4. When Frodo stands on Mount Doom, the POV (still in the omniscient 3rd person narrative voice) shifts to Barad-dur and describes Sauron's anger and fear as the "devices of his enemies" are made clear to him, and describes him as bending his entire will and thought upon the Mountain.

It is Saruman, not Sauron, who shows up in the Shire at the end of RotK.

Maxie Zeus
12-25-2001, 03:40 PM
In the books, Gandalf does not know that there is a palantir (a Seeing Stone) in Orthanc until the end of Book III (halfway thru TT) when it is hurled down after his confrontation with Saruman. In fact, even after he takes it from Pippin he is not entirely sure of the nature of the Stone until after Pippin steals and looks into it.

The Mad Hatter
12-26-2001, 07:16 PM
It is Saruman, not Sauron, who shows up in the Shire at the end of RotK.
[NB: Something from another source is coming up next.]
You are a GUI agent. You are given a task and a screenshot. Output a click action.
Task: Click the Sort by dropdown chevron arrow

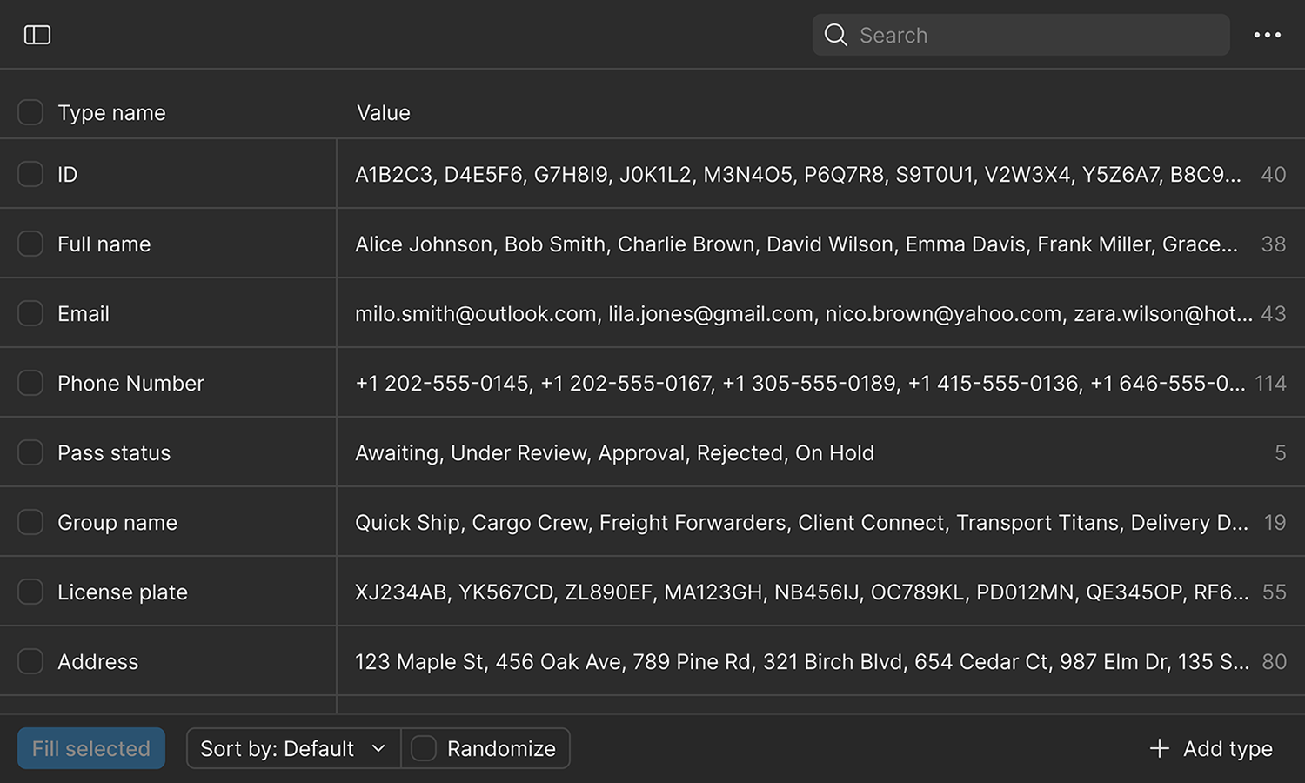coord(378,748)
Oh, shazbot! You're right. As a child I always got Saruman and Sauron mixed up, and a bit of that lingers to this day.

killercroc
12-29-2001, 06:06 PM
Originally posted by Maxie Zeus


Sauron made four quasi-appearances that I can remember:

1. The Eye appeared in the Mirror of Galadriel, as it does in the film.

2. While wearing the Ring to escape Boromir, Frodo climbs feels the Eye searching for him, and there is a sense of narrow escape.

3. Pippin, after looking in the palantir, recounts his confrontation with Sauron.

4. When Frodo stands on Mount Doom, the POV (still in the omniscient 3rd person narrative voice) shifts to Barad-dur and describes Sauron's anger and fear as the "devices of his enemies" are made clear to him, and describes him as bending his entire will and thought upon the Mountain.

It is Saruman, not Sauron, who shows up in the Shire at the end of RotK.

That's right. But I can't remember the third one. It doesn't describe what he looks like does it?

Though it was pretty cool when he was personified in the beginning of the movie, it does have a pretty drastic effect on his presence. It's like since we've seen him we understand he can't be any more terrible than that. It's like it lessens the fear you feel for him.

Maxie Zeus
12-30-2001, 12:07 AM
Originally posted by killercroc


That's right. But I can't remember the third one. It doesn't describe what he looks like does it?

Don't have the books here, so I can't quote. But it describes Pippin bending over the palantir, freezing, and screaming. Gandalf and others run up. Gandalf takes Pippin aside and questions him. And Pippin describes what happened.

In Pippin's story, he describes seeing things in the palantir. But it is unclear if he 'sees' Sauron in the same way. If I recall correctly, Pippin says something like: "I saw tall battlements and things flying around them. Then one of them flew toward me. I tried to get away because I thought it was going to fly out at me. It covered the stone and everything black. And then he came and questioned me. He didn't talk, he just looked and I understood. He said. . . ." So there is no description of Sauron, and in fact there is some sense that Pippin was just registering a presence thru the palantir.


Though it was pretty cool when he was personified in the beginning of the movie, it does have a pretty drastic effect on his presence. It's like since we've seen him we understand he can't be any more terrible than that. It's like it lessens the fear you feel for him.

Yeah, I thought that was a mistake though it is accurate to Tolkien, who describes Sauron as coming out during the War of the Last Alliance as a great warning clad in burning black armor. It's a cool image to imagine, but much less impressive to actually see. Sauron has a much more powerful hold on the imagination when he's just left as a vast and brooding presence on the horizon.